Slowly but surely Wang's company changed from being a consulting and research company into a manufacturer. Their first product was a set of "Logiblocs" - electronic modules that implemented basic logic functions for use by control engineers. Later they built a phototypesetting machine called Linasec with Compugraphic. The machine was very successful but just as Wang Laboratories was turning into a large company the rug was pulled out from under it when Compugraphic decided to make the machines itself - leaving Wang with nothing. Wang was still learning about US business practice and took each incident as a lesson not to be repeated.
The real breakthrough came when Wang realised that engineers and scientists needed a good desktop calculator. The current generation of machines were slow and couldn't work out the scientific functions that were needed. His bright idea was to use a factor-combining method for working out logarithms and to base the whole machine on this principle. The result, the LOCI, was very much easier to use and cheaper than a computer and it sold in large numbers to a scientific and engineering community that was still desperate for computational power. The idea was so good that even years later his competitors were still wondering how the LOCI could calculate logarithms with so little electronics!
The LOCI calculator that started Wang on the road to being a computer company.
What is surprising is that even in 1965 it was still believed that there was only a limited market for computers. Wang didn't want to get involved in building a minicomputer because he really didn't have any idea that there was a market for such a product - but the huge success of LOCI proved that there was for sophisticated calculators. Over time the LOCI and the other calculators that Wang designed grew more and more to look like minicomputers - they were programmable, they had I/O devices and they were modular.
Why then did Wang carry on selling them as "calculators"? Perhaps the answer is that he had noticed the simple fact that once you mentioned the word "computer" management took notice and called in the accountants and called for proposals, studies and tenders. By selling his machines as calculators he short-circuited management's attempts to control computers and allowed the engineers and scientists to buy what amounted to a minicomputer in stages without having to seek approval from higher up! Interestingly a similar phenomena in the 80s got microcomputers into companies past the eyes of the data managers who were still totally preoccupied by their mainframes.
Wang Laboratories continued to build calculators. The model 300 was even easier to use and more successful than the LOCI. Later he became convinced that the ultimate easy-to-use calculator would be a machine that could be programmed in Basic - then a new language.

### [Excerpted data]
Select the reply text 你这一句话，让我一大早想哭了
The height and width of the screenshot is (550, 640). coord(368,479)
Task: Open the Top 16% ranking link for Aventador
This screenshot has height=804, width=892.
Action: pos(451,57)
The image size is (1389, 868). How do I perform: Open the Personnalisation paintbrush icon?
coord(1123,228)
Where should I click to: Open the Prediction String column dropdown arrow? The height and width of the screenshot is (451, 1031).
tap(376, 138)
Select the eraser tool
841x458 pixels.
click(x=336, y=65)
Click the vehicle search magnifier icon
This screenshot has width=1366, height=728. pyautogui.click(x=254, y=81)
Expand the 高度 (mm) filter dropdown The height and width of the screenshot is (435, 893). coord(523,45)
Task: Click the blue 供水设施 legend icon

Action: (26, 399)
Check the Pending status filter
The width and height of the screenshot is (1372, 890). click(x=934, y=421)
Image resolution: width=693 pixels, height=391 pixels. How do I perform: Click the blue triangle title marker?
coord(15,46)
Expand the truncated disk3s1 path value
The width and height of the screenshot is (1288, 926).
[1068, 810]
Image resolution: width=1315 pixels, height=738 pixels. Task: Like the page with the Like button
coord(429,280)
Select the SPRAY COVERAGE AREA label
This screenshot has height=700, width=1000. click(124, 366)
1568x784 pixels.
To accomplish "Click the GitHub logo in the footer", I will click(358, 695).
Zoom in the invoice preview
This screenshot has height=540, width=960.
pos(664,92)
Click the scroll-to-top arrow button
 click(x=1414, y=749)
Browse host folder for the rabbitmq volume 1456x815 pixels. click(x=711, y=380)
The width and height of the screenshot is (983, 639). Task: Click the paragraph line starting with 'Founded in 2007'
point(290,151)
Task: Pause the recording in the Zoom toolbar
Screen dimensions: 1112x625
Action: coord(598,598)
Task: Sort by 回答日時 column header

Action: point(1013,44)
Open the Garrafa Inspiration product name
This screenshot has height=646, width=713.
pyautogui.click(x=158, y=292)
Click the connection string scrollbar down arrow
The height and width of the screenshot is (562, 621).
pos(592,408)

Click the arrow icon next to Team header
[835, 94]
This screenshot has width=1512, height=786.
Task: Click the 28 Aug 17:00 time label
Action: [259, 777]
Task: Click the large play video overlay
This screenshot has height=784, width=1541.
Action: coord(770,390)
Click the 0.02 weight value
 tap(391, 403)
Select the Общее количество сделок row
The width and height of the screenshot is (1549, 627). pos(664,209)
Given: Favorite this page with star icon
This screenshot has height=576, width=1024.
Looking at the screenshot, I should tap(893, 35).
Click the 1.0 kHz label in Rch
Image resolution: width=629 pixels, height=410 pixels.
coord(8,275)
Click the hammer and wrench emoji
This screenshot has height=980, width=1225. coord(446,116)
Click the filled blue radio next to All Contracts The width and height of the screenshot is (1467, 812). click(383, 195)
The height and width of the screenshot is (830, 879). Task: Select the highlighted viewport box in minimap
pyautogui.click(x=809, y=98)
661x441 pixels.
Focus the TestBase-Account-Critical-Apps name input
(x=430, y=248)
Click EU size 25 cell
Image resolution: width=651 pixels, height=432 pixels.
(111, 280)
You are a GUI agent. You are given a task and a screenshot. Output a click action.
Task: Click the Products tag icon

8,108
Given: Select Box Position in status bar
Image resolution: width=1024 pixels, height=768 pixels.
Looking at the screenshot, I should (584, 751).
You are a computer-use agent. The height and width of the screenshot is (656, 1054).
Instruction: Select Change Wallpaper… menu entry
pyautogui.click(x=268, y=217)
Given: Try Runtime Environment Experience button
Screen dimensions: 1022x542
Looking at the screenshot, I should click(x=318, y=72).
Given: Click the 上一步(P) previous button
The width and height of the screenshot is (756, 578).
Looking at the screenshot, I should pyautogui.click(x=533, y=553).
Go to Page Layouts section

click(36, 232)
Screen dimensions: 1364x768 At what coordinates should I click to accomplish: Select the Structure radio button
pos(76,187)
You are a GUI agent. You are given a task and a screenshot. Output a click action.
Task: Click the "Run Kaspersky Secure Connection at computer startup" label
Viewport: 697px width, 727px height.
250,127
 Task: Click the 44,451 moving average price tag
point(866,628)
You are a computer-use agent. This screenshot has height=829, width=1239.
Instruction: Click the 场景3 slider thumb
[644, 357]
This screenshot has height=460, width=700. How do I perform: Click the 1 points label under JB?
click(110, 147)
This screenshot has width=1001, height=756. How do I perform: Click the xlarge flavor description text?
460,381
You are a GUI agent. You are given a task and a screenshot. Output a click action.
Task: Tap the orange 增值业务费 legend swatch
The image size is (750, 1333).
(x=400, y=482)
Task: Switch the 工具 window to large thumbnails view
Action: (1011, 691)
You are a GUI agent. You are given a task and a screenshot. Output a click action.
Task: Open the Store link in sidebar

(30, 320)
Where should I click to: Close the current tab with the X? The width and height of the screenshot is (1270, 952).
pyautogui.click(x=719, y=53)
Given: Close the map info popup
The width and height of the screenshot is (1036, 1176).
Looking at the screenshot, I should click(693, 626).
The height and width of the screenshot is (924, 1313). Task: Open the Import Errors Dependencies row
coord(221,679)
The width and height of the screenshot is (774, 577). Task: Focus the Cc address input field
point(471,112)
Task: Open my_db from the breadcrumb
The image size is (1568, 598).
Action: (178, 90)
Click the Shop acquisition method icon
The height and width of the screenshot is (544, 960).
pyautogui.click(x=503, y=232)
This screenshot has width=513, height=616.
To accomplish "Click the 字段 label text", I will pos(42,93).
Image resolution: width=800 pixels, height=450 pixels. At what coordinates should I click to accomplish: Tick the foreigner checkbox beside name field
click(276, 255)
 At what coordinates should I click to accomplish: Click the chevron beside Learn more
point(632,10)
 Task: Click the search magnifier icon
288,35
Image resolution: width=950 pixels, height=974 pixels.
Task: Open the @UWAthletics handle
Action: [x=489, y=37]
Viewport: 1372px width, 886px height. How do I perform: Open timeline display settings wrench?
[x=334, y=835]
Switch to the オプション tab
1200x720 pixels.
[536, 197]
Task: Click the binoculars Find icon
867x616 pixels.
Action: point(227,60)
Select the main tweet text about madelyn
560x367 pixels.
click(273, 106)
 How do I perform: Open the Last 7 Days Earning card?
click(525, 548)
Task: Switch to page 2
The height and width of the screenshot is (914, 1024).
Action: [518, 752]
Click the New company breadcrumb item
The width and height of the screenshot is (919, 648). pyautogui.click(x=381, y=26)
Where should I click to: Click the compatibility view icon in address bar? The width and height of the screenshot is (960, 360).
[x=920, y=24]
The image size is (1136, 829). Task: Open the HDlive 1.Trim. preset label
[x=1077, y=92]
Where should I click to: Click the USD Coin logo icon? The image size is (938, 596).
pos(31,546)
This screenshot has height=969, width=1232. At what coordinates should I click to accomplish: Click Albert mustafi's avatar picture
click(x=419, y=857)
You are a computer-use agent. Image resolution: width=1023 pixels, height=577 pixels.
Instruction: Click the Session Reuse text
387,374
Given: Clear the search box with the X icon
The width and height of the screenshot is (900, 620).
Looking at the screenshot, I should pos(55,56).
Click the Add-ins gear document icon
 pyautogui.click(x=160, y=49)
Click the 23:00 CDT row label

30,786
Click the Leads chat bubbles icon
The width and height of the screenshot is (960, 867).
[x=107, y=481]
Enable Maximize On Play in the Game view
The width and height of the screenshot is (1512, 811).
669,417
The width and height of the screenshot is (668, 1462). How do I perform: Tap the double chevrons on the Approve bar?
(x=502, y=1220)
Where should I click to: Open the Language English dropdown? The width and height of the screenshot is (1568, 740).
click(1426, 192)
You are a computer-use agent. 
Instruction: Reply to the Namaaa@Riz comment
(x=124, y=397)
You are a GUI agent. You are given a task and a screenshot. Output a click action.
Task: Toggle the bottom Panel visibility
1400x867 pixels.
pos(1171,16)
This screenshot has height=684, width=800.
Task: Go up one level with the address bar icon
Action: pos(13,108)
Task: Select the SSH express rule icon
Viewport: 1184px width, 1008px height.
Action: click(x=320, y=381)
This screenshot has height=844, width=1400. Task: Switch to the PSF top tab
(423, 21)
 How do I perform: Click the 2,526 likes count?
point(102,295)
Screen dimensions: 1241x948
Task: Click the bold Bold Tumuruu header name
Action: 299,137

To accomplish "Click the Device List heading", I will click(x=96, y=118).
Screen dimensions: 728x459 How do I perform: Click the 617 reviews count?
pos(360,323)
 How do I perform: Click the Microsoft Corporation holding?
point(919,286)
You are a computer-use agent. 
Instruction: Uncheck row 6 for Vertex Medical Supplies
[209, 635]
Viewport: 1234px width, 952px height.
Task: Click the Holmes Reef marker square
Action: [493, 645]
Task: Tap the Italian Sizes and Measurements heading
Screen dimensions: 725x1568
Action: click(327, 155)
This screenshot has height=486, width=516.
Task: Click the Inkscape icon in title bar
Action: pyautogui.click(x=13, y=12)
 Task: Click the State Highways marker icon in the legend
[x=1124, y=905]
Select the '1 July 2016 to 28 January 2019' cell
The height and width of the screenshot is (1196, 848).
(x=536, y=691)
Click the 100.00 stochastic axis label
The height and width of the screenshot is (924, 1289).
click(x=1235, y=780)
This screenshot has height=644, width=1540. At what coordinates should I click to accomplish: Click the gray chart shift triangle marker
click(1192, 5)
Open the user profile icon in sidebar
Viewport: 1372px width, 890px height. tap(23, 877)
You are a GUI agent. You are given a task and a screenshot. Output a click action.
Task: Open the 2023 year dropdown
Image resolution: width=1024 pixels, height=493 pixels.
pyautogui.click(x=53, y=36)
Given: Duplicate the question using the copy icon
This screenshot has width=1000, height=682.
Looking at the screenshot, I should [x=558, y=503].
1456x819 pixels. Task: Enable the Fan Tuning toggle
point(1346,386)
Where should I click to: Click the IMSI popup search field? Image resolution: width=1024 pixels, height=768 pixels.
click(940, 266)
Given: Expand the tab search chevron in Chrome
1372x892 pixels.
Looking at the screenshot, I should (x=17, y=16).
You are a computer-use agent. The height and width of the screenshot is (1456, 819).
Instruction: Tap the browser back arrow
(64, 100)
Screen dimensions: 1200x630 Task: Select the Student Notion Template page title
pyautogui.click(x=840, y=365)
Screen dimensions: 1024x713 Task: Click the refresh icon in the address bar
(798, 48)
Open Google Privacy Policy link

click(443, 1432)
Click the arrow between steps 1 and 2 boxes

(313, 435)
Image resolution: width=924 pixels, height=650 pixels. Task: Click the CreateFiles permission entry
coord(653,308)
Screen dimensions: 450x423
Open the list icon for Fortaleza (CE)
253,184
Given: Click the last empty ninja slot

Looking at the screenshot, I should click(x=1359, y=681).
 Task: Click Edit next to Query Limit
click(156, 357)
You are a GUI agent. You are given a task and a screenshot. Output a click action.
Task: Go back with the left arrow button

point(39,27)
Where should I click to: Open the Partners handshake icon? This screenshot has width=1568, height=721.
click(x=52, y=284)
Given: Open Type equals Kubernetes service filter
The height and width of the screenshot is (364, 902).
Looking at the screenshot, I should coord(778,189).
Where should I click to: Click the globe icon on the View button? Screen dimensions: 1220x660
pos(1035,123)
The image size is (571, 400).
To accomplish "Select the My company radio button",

### [To do]
Using the passage above about Wang Laboratories, explain in one to three sentences why Wang did not want to get involved in building a minicomputer.

### [Output for this task]
Wang had no real idea that there was a market for such a product. Even in 1965 it was still believed that the market for computers was limited.